# [Exercise requirements]
Would you give the entries below again, precisely as they are written?

(Stored data)
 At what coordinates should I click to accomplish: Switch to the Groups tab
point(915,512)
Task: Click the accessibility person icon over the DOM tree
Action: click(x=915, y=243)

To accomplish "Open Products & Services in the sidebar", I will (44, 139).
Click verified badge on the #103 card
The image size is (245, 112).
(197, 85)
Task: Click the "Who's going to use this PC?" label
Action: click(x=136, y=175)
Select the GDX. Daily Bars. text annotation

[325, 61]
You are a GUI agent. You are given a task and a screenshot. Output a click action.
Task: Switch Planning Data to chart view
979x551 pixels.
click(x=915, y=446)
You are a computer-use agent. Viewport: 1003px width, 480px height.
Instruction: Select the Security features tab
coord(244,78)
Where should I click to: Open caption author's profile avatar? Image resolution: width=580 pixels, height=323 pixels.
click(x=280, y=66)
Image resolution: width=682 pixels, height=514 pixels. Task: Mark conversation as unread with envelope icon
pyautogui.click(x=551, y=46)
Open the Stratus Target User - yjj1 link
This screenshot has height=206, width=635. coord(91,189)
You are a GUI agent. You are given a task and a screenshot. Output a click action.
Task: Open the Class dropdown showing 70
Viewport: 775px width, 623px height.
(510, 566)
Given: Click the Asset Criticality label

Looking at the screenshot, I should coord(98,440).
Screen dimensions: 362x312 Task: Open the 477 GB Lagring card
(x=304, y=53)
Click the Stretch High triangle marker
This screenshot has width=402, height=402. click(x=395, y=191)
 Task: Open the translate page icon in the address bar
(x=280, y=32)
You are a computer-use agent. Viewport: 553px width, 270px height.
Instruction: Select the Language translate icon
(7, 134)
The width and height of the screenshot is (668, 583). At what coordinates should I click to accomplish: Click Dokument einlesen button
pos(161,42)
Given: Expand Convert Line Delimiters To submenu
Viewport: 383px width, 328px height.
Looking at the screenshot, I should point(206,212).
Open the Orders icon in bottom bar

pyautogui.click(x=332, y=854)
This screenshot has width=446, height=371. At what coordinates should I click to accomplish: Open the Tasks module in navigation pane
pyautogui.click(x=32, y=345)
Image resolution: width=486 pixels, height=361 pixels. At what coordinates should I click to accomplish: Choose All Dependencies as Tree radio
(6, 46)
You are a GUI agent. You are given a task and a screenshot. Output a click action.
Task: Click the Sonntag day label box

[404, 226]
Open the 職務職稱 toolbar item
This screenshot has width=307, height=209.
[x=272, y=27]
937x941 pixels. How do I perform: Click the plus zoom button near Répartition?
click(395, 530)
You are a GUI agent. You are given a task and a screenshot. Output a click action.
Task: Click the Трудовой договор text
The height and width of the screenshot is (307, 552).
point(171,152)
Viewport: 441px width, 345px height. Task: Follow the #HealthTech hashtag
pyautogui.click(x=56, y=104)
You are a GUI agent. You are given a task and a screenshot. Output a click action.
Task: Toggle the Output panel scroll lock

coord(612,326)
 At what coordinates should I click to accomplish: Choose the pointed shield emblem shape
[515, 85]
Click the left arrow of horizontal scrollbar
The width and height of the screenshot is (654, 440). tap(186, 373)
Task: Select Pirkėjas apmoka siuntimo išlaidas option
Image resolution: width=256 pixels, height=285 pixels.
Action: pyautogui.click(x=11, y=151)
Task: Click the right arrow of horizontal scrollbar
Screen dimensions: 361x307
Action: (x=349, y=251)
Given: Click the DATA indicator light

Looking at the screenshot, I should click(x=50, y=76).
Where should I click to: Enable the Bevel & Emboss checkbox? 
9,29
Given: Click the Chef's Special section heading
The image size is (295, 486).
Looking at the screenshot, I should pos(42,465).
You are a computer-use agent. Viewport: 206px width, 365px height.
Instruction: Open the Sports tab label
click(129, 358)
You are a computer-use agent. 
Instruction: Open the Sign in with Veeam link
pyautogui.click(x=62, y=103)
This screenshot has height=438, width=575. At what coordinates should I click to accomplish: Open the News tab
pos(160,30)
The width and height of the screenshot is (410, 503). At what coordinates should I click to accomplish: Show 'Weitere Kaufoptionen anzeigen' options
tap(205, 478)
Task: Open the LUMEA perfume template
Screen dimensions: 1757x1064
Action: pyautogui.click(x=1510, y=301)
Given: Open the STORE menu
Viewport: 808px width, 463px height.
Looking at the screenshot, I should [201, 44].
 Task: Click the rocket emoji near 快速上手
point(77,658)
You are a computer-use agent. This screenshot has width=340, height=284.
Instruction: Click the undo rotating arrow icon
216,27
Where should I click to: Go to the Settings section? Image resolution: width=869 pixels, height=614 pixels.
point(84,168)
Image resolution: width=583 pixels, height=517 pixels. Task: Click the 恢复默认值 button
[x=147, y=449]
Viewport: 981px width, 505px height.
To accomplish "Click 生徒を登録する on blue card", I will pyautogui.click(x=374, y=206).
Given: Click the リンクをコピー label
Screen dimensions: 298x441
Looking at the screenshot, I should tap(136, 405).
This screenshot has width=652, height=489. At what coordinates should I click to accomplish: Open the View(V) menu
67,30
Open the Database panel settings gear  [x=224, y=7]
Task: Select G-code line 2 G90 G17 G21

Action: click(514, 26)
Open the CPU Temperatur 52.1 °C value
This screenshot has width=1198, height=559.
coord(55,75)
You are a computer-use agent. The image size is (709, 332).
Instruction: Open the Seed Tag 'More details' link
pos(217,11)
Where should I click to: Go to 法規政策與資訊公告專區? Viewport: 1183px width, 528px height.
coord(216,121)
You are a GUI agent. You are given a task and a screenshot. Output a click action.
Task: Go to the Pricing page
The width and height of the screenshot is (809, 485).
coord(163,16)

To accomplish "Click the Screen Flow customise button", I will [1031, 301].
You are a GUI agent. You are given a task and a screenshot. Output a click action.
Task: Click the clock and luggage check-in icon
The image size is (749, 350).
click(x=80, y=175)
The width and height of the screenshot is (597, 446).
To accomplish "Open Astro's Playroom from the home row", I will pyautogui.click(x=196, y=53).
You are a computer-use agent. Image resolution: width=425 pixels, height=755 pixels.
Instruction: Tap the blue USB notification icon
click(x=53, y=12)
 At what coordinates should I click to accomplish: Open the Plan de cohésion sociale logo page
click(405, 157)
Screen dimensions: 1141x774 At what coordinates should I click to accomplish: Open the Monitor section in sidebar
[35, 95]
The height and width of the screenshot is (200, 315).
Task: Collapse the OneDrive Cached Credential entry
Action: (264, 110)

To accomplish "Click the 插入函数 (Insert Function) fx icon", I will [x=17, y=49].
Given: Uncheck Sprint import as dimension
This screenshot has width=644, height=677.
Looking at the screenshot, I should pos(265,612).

# [Your response]
 At what coordinates should I click to accomplish: Switch to the Groups tab
point(915,512)
Task: Click the accessibility person icon over the DOM tree
Action: click(x=915, y=243)

To accomplish "Open Products & Services in the sidebar", I will (44, 139).
Click verified badge on the #103 card
The image size is (245, 112).
(197, 85)
Task: Click the "Who's going to use this PC?" label
Action: click(x=136, y=175)
Select the GDX. Daily Bars. text annotation

[325, 61]
You are a GUI agent. You are given a task and a screenshot. Output a click action.
Task: Switch Planning Data to chart view
979x551 pixels.
click(x=915, y=446)
You are a computer-use agent. Viewport: 1003px width, 480px height.
Instruction: Select the Security features tab
coord(244,78)
Where should I click to: Open caption author's profile avatar? Image resolution: width=580 pixels, height=323 pixels.
click(x=280, y=66)
Image resolution: width=682 pixels, height=514 pixels. Task: Mark conversation as unread with envelope icon
pyautogui.click(x=551, y=46)
Open the Stratus Target User - yjj1 link
This screenshot has height=206, width=635. coord(91,189)
You are a GUI agent. You are given a task and a screenshot. Output a click action.
Task: Open the Class dropdown showing 70
Viewport: 775px width, 623px height.
(510, 566)
Given: Click the Asset Criticality label

Looking at the screenshot, I should coord(98,440).
Screen dimensions: 362x312 Task: Open the 477 GB Lagring card
(x=304, y=53)
Click the Stretch High triangle marker
This screenshot has width=402, height=402. click(x=395, y=191)
 Task: Open the translate page icon in the address bar
(x=280, y=32)
You are a computer-use agent. Viewport: 553px width, 270px height.
Instruction: Select the Language translate icon
(7, 134)
The width and height of the screenshot is (668, 583). At what coordinates should I click to accomplish: Click Dokument einlesen button
pos(161,42)
Given: Expand Convert Line Delimiters To submenu
Viewport: 383px width, 328px height.
Looking at the screenshot, I should point(206,212).
Open the Orders icon in bottom bar

pyautogui.click(x=332, y=854)
This screenshot has width=446, height=371. At what coordinates should I click to accomplish: Open the Tasks module in navigation pane
pyautogui.click(x=32, y=345)
Image resolution: width=486 pixels, height=361 pixels. At what coordinates should I click to accomplish: Choose All Dependencies as Tree radio
(6, 46)
You are a GUI agent. You are given a task and a screenshot. Output a click action.
Task: Click the Sonntag day label box

[404, 226]
Open the 職務職稱 toolbar item
This screenshot has width=307, height=209.
[x=272, y=27]
937x941 pixels. How do I perform: Click the plus zoom button near Répartition?
click(395, 530)
You are a GUI agent. You are given a task and a screenshot. Output a click action.
Task: Click the Трудовой договор text
The height and width of the screenshot is (307, 552).
point(171,152)
Viewport: 441px width, 345px height. Task: Follow the #HealthTech hashtag
pyautogui.click(x=56, y=104)
You are a GUI agent. You are given a task and a screenshot. Output a click action.
Task: Toggle the Output panel scroll lock

coord(612,326)
 At what coordinates should I click to accomplish: Choose the pointed shield emblem shape
[515, 85]
Click the left arrow of horizontal scrollbar
The width and height of the screenshot is (654, 440). tap(186, 373)
Task: Select Pirkėjas apmoka siuntimo išlaidas option
Image resolution: width=256 pixels, height=285 pixels.
Action: pyautogui.click(x=11, y=151)
Task: Click the right arrow of horizontal scrollbar
Screen dimensions: 361x307
Action: (x=349, y=251)
Given: Click the DATA indicator light

Looking at the screenshot, I should click(x=50, y=76).
Where should I click to: Enable the Bevel & Emboss checkbox? 
9,29
Given: Click the Chef's Special section heading
The image size is (295, 486).
Looking at the screenshot, I should pos(42,465).
You are a computer-use agent. Viewport: 206px width, 365px height.
Instruction: Open the Sports tab label
click(129, 358)
You are a computer-use agent. 
Instruction: Open the Sign in with Veeam link
pyautogui.click(x=62, y=103)
This screenshot has height=438, width=575. At what coordinates should I click to accomplish: Open the News tab
pos(160,30)
The width and height of the screenshot is (410, 503). At what coordinates should I click to accomplish: Show 'Weitere Kaufoptionen anzeigen' options
tap(205, 478)
Task: Open the LUMEA perfume template
Screen dimensions: 1757x1064
Action: pyautogui.click(x=1510, y=301)
Given: Open the STORE menu
Viewport: 808px width, 463px height.
Looking at the screenshot, I should [201, 44].
 Task: Click the rocket emoji near 快速上手
point(77,658)
You are a computer-use agent. This screenshot has width=340, height=284.
Instruction: Click the undo rotating arrow icon
216,27
Where should I click to: Go to the Settings section? Image resolution: width=869 pixels, height=614 pixels.
point(84,168)
Image resolution: width=583 pixels, height=517 pixels. Task: Click the 恢复默认值 button
[x=147, y=449]
Viewport: 981px width, 505px height.
To accomplish "Click 生徒を登録する on blue card", I will pyautogui.click(x=374, y=206).
Given: Click the リンクをコピー label
Screen dimensions: 298x441
Looking at the screenshot, I should tap(136, 405).
This screenshot has width=652, height=489. At what coordinates should I click to accomplish: Open the View(V) menu
67,30
Open the Database panel settings gear  [x=224, y=7]
Task: Select G-code line 2 G90 G17 G21

Action: click(514, 26)
Open the CPU Temperatur 52.1 °C value
This screenshot has width=1198, height=559.
coord(55,75)
You are a computer-use agent. The image size is (709, 332).
Instruction: Open the Seed Tag 'More details' link
pos(217,11)
Where should I click to: Go to 法規政策與資訊公告專區? Viewport: 1183px width, 528px height.
coord(216,121)
You are a GUI agent. You are given a task and a screenshot. Output a click action.
Task: Go to the Pricing page
The width and height of the screenshot is (809, 485).
coord(163,16)

To accomplish "Click the Screen Flow customise button", I will [1031, 301].
You are a GUI agent. You are given a task and a screenshot. Output a click action.
Task: Click the clock and luggage check-in icon
The image size is (749, 350).
click(x=80, y=175)
The width and height of the screenshot is (597, 446).
To accomplish "Open Astro's Playroom from the home row", I will pyautogui.click(x=196, y=53).
You are a computer-use agent. Image resolution: width=425 pixels, height=755 pixels.
Instruction: Tap the blue USB notification icon
click(x=53, y=12)
 At what coordinates should I click to accomplish: Open the Plan de cohésion sociale logo page
click(405, 157)
Screen dimensions: 1141x774 At what coordinates should I click to accomplish: Open the Monitor section in sidebar
[35, 95]
The height and width of the screenshot is (200, 315).
Task: Collapse the OneDrive Cached Credential entry
Action: (264, 110)

To accomplish "Click the 插入函数 (Insert Function) fx icon", I will [x=17, y=49].
Given: Uncheck Sprint import as dimension
This screenshot has width=644, height=677.
Looking at the screenshot, I should pos(265,612).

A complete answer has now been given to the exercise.